Immunologic responses to antifibrotic treatment in IPF patients

• Published in: International immunopharmacology Vol. 95; p. 107525
• Main Authors: d'Alessandro, Miriana, Bergantini, Laura, Cameli, Paolo, Fanetti, Matteo, Alderighi, Lorenzo, Armati, Martina, Refini, Rosa Metella, Alonzi, Valerio, Sestini, Piersante, Bargagli, Elena
• Format: Journal Article
• Language: English
• Published: Netherlands Elsevier B.V 01.06.2021; Elsevier BV
• Subjects: Biomarkers; CD1d antigen; CD25 antigen; CD4 antigen; CD45RA antigen; CD5 antigen; Effector cells; Fibrosis; Follicular cells; Helper cells; Immunology; IPF; Lung diseases; Lymphocytes T; Nintedanib; Peripheral blood; Phenotypes; Regulatory cells; Response to treatment; Therapy; ILD; CD; Regulatory cells; Treg; Nintedanib; AUROC; Follicular cells; Breg; CCR; Th; Tfh; Biomarkers; Response to treatment; CXCR; IPF
• ISSN: 1567-5769; 1878-1705
• DOI: 10.1016/j.intimp.2021.107525

•The immunological dysregulation linked to IPF onset and progression is still not clear.•Immunological biomarkers were identified in peripheral blood after 1 year of antifibrotic therapy.•Predictive biomarkers of response to antifibrotic treatment were evaluated.•Nintedanib significantly helps to restore immunological responses in IPF patients.
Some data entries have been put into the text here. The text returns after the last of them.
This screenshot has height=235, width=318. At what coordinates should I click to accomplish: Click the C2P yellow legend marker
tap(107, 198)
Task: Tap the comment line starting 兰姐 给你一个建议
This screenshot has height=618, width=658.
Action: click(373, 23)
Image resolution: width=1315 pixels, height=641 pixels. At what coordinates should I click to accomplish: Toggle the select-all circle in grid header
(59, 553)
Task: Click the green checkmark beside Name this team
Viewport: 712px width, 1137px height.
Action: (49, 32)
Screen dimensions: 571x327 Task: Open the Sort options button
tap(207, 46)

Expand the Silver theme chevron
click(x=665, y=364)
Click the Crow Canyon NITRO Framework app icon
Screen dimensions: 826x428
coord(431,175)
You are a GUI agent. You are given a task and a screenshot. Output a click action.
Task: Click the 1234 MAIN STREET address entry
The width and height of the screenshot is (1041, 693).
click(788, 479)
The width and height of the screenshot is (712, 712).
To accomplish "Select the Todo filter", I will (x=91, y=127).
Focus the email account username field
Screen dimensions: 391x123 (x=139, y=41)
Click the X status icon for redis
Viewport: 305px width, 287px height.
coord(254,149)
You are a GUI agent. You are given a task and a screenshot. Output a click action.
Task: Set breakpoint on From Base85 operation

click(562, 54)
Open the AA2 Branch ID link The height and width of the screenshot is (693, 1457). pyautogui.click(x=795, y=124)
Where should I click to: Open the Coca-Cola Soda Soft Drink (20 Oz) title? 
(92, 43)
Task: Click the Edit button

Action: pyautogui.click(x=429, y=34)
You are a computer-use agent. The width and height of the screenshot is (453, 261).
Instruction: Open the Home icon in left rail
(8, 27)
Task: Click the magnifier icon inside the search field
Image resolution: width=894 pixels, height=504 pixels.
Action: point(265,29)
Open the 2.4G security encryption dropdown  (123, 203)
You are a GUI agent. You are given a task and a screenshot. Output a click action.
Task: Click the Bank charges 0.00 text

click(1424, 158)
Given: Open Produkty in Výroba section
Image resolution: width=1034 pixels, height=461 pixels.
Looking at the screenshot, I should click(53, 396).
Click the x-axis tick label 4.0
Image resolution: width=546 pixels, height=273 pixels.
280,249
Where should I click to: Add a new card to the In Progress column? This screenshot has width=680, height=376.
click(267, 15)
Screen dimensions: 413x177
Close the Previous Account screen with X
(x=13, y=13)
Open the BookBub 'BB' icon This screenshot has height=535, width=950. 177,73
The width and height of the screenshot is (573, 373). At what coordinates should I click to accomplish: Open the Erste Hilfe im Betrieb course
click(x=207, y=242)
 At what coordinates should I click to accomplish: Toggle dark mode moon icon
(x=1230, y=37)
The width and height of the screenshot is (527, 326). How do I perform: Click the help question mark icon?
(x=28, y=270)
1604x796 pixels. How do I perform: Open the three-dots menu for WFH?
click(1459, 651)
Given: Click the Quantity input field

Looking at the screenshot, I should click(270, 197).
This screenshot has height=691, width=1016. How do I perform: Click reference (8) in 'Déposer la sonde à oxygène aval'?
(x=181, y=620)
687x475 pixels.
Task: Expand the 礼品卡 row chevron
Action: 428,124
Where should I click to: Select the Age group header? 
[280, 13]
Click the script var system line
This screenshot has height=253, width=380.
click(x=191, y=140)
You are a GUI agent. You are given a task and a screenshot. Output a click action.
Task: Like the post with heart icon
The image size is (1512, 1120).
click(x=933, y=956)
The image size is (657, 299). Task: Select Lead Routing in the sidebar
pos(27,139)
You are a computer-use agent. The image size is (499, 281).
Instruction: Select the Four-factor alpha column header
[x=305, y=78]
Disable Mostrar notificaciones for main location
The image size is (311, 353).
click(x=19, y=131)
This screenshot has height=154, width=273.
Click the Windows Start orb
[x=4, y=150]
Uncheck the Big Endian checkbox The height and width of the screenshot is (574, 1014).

Idiopathic pulmonary fibrosis (IPF) is a chronic progressive interstitial lung disease limited to the lungs. Immunological dysregulation may significantly participate in the pathophysiology of IPF. The immunological responses to nintedanib therapy in IPF patients were investigated for the first time in this study. Fifty IPF patients (median age (IQR) 69 (65–75) years; 38 males), were selected retrospectively. Flowcytometry analysis were performed to phenotype immunological biomarkers in peripheral blood from IPF patients after 1 year of antifibrotic therapy and a group of healthy volunteers. Before starting antifibrotic treatment, IPF patients showed increased CD1d+CD5+ (p = 0.0460), Treg (p = 0.0354), T effector (CD25highCD127high) (p = 0.0336), central cells (CD4+CD45RA−) (p = 0.0354), effector cells (CD4+CD45RA+) (p = 0.0249) and follicular cell percentages (p = 0.0006), notably Tfh1 (p = 0.0412) and Tfh17 (p = 0.0051) cell percentages, in respect with healthy controls (HC). After nintedanib therapy, Breg (p = 0.0302), T effector (p = 0.0468), Th17.1 (p = 0.0146) and follicular cells (p = 0.0006), notably Tfh1 (p = 0.0006) and Tfh17 (p = 0.0182) cell percentages, were significantly decreased. In the logistic regression, Tfh panel showed a significant area under the receiver operating characteristics curve (AUROC) to distinguish IPF than HC (90.5%), as well as t0 and t1 (99.3%). In conclusion, the immunological results obtained in this study demonstrate that nintedanib significantly helps to restore immunological responses in IPF patients. These findings will be useful in the search for biomarkers predictive of response to antifibrotic treatment.